One thing I think is important to note is, I'm pretty sure the fact that you're rounding the result to a win/loss/draw probably explains the *vast* majority of the difference between this and the APS/ELO/Glicko-2 on the rumble server. I suspect that APS or the iterative roborumble ELO result wouldn't be that different if they performed the same rounding.
--Rednaxela 13:12, 12 August 2011 (UTC)
- APS assumes a bots strength is proportional to the proportional difference in scores.
- If a bot scores 2 and the opponent scores 1 (67%/33%), it is stronger than if it scored 3 and bot B scored 2 (60%/40%). Both bots increased the score by the same amount, but the APS system assumes one is stronger than the other.
- If a bot scores 100% against MyFirstRobot and 40% against DrussGT, it is stronger than if it scored 60% against MyFirstRobot and 60% against DrussGT. APS assumes that +40% against MyFirstRobot is worth more than the +20% against DrussGT, leading to king-making.
- Arpard Elo original rating system inferred strength on frequency of wins/losses alone, not proportional score difference. If a bot beats another, it is only better, not a little better or a lot better. --MN 16:32, 12 August 2011 (UTC)
- If it scores 100% against MyFirstRobot and 40% against DrussGT, it is stronger than if it scored 60% against MyFirstRobot and 60% against DrussGT. In my opinion anyway, getting 100% against any robot is more time consuming and bug hunting and hard work then getting an okayish score against many robots (which many rambots, mirror bots and and random targeters can do). Are you telling me you think a random targeter is stronger then a highly tuned statistical targeting? — Chase-san 17:36, 12 August 2011 (UTC)
- Of course, applying a boolean stronger/weaker to those two results is subjective. The only thing you can say objectively is that each has different strengths, like comparing the intelligence of chimps to dolphins to dogs. I often wonder how different our Robocode landscape would look if we hadn't settled on APS / "crush the weak" style measurements of robot strength. What if the thing that separated #1 from #2 is that #1 actually beat #2, and everyone else, over hundreds of rounds/battles? Adaptive, anti-adaptive, anti-anti-anti-adaptive movement and targeting would be a lot further along than they are now, I reckon. I'd like to put some focus on that front myself, sometime. I'll check these results when I am somewhere that I can unRAR. =) --Voidious 17:50, 12 August 2011 (UTC)

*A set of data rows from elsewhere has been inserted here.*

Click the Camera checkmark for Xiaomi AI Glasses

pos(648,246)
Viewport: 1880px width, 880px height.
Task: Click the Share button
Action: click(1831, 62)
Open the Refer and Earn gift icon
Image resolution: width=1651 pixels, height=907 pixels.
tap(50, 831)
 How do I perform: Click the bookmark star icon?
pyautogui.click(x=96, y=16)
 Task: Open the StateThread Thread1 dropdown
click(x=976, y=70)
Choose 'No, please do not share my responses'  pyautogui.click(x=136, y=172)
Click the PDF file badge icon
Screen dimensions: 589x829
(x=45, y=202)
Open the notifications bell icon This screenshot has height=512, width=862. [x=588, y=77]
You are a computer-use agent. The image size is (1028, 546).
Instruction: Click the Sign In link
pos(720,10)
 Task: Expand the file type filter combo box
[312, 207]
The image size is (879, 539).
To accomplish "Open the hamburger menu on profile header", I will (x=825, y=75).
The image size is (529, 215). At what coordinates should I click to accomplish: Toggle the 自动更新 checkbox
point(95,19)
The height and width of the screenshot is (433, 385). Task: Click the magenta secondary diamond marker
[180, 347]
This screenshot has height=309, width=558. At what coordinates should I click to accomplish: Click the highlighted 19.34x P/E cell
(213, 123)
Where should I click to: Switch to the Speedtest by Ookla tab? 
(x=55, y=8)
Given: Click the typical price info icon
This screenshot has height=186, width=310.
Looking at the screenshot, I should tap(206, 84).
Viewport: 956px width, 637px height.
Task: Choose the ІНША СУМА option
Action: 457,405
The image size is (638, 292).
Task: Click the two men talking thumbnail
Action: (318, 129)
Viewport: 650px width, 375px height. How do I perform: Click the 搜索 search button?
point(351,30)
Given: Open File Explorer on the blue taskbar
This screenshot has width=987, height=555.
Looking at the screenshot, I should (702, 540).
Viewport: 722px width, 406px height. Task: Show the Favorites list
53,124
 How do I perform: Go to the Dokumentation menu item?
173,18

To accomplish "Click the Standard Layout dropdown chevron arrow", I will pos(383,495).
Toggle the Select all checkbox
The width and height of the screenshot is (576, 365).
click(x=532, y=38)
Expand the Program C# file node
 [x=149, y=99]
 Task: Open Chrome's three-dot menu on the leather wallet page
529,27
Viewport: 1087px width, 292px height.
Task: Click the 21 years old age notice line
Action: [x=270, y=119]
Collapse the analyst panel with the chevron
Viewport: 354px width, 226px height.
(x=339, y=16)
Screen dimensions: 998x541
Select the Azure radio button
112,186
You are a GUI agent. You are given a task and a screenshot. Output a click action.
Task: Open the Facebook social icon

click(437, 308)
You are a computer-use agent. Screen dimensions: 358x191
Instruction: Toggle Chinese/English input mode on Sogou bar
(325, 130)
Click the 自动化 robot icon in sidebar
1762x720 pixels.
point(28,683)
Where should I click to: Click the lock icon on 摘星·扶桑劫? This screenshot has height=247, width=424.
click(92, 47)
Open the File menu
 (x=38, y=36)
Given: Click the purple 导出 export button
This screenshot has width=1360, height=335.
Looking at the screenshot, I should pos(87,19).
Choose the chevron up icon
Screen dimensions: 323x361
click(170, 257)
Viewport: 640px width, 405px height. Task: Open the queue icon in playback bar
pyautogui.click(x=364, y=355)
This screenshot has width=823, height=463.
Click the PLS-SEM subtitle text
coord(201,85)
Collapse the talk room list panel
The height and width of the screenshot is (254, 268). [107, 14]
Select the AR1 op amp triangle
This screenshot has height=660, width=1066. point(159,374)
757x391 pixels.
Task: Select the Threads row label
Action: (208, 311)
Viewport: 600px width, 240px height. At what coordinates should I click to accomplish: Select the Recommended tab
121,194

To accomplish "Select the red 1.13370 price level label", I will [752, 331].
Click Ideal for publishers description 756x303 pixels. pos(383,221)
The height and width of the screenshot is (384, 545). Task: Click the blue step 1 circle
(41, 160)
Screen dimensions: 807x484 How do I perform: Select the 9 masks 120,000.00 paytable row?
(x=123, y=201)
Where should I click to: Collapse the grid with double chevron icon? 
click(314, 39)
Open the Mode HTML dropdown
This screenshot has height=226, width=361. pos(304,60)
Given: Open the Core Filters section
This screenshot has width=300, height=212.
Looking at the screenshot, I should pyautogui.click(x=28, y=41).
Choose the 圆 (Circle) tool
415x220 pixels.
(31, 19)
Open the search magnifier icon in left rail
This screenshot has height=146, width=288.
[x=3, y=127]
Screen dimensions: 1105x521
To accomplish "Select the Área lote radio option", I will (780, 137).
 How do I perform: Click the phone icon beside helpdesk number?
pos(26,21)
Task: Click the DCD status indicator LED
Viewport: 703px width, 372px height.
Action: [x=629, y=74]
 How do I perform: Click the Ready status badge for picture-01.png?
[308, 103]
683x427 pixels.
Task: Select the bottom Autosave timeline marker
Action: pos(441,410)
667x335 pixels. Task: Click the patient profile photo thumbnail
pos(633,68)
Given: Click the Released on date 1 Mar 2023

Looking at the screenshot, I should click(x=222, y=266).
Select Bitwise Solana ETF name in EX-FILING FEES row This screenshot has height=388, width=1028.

- The whole point of the Arpard Elo origignal rating system inferring strength based on frequency of wins/losses alone, is because in Chess wins/losses are the only measure of performance that the rules of the game provide. There is no (widely accepted) way of measuring the range between "barely won" and "obliterated" in Chess.
- It makes assumptions too. Original ELO assumes that your chances of winning against an opponent are proportional to rank difference, and that any deviations are due to random chance during measurement. Essentially it assumes all competitors are generalists, which is relatively true with humans in Chess, but is relatively untrue in Robocode with a variety of different strategies with all sorts of different performance characteristics against different subsets of enemies. It's by no means assumptionless.
- Really though, any method you pick has subjective aspects. Also, the "score" number itself is not really objective either, and thus a win/loss (or anything else) based on it is not objective either anyway.